Til Schweigers Ausflug ins ernste Fach

29.04.2009

HAMBURG Til Schweiger wie immer – denkt man am Anfang. Doch der erste Anschein trügt. Der Frauenschwarm mimt zwar in seinem jüngsten Film „Phantomschmerz“ den charmanten Herzensbrecher, wie man ihn aus dem Kino-Erfolg „Keinohrhasen“ kennt. Seine neue Leinwandfigur Marc hat ständig wechselnde Liebschaften und nie Geld, selbst für seine zwölfjährige Tochter Sarah (gespielt von Schweigers Tochter Luna) nicht.

Leben neu ordnen

Seine Leidenschaften sind Frauen, sein Rennrad und das Erzählen von Geschichten.
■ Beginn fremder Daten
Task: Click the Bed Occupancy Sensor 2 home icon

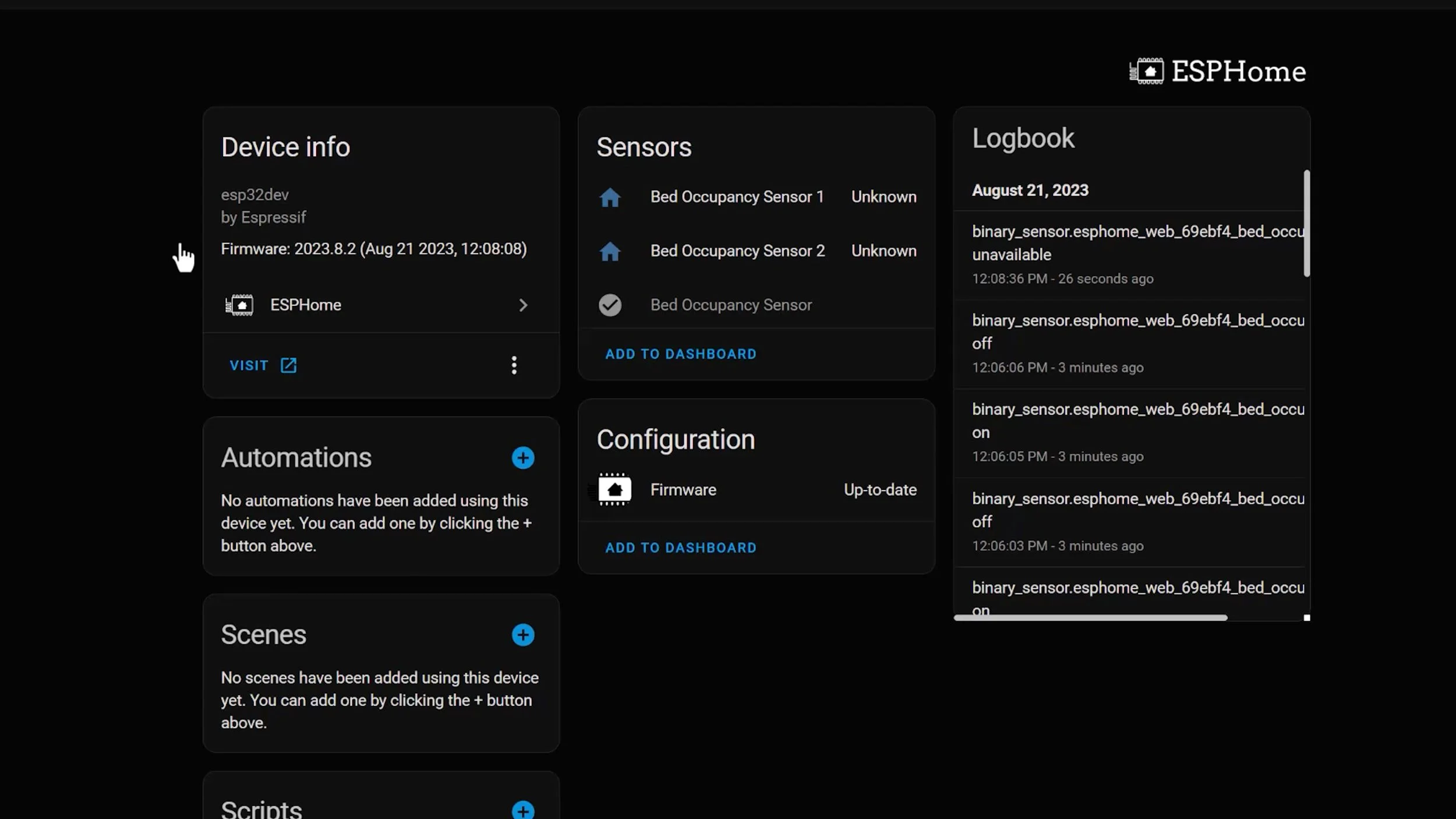Action: (x=610, y=252)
Doch schon der Titel des Streifens verrät, dass Schweiger mit keiner weiteren Komödie aufwartet: „Phantomschmerz“ ist ein Drama, in dem ein Mann bei einem Unfall ein Bein verliert und erst danach sein Leben neu ordnet – basierend auf einer wahren Begebenheit.

Das reale Vorbild für die Figur des Marc ist der Kanadier Stephen Sumner, der mit dem Regisseur des Films, Matthias Emcke, befreundet ist. 2004 hatte er in Italien einen Unfall und verlor dabei sein linkes Bein. „Matthias ist einer meiner engsten Freunde, er drehte gerade in Berlin, als ich in der Toskana, in der Nähe von Siena, meinen Unfall hatte“, erzählt Sumner.

Emcke liefert mit „Phantomschmerz“ sein Spielfilmregie-Debüt ab. Der Regisseur lebt seit Mitte der 90er Jahre in Los Angeles und arbeitet dort seit Jahren als Produzent. Seine Emotionalität sei in diesem Fall ausschlaggebend gewesen, das Projekt anzugehen, sagt er.

Respekt vor Schweiger

Schweiger und Emcke arbeiteten bereits vor zehn Jahren zusammen, dennoch hatte Emcke „höllischen Respekt“ vor dem Filmstar – „zumal er ja meistens selber Regie führt“. Von Sumner, der selbst im Film auftritt, lernte Schweiger das Gehen mit einer Prothese. „Er imitiert sehr erfolgreich, meine Art zu gehen“, sagt der Kanadier.

Schweiger wusste diese Hilfe sehr zu schätzen: „Er hat mir viel über die Schmerzen erzählt. Und darüber, wie das so ist, wenn man ein Modell-Athlet ist und mit beiden Beinen im Leben steht – und im nächsten Moment ändert sich alles.“

Nach den Komödien „Keinohrhasen“ und „11/2 Ritter“ gelingt es Schweiger – diesmal mit langen Haaren und mit Jana Pallaske als Partnerin – bei seinem Ausflug ins ernste Fach, sich von einer anderen Seite zu zeigen.

Das Drehbuch habe ihn sofort gefesselt, sagt der Hauptdarsteller. „Ich musste beim Lesen mehrfach weinen und habe gemerkt, dass mich das emotional packt“, berichtet er. Sein tragischer Held findet erst nach der Verletzung zurück ins Leben. Dass Marc nicht nur sein Talent zum Schreiben nicht auslebt, sondern auch Probleme aus der Kindheit mit sich herumträgt und die Fehler seines eigenen unsteten und alkoholkranken Vaters zu wiederholen beginnt, wirkt mitunter zu problembeladen.

Schweiger mal anders

Zwischen bewegenden Szenen, etwa wenn Marcs bester Freund Alexander (Stipe Erceg) ihm die Notwendigkeit der Amputation mitteilen muss, lauert bisweilen die Gefahr von Klischees. Doch dann wieder gibt es Momente, in denen der „Phantomschmerz“ regelrecht zu spüren ist – Schweiger mal ganz anders als in seinen Komödien.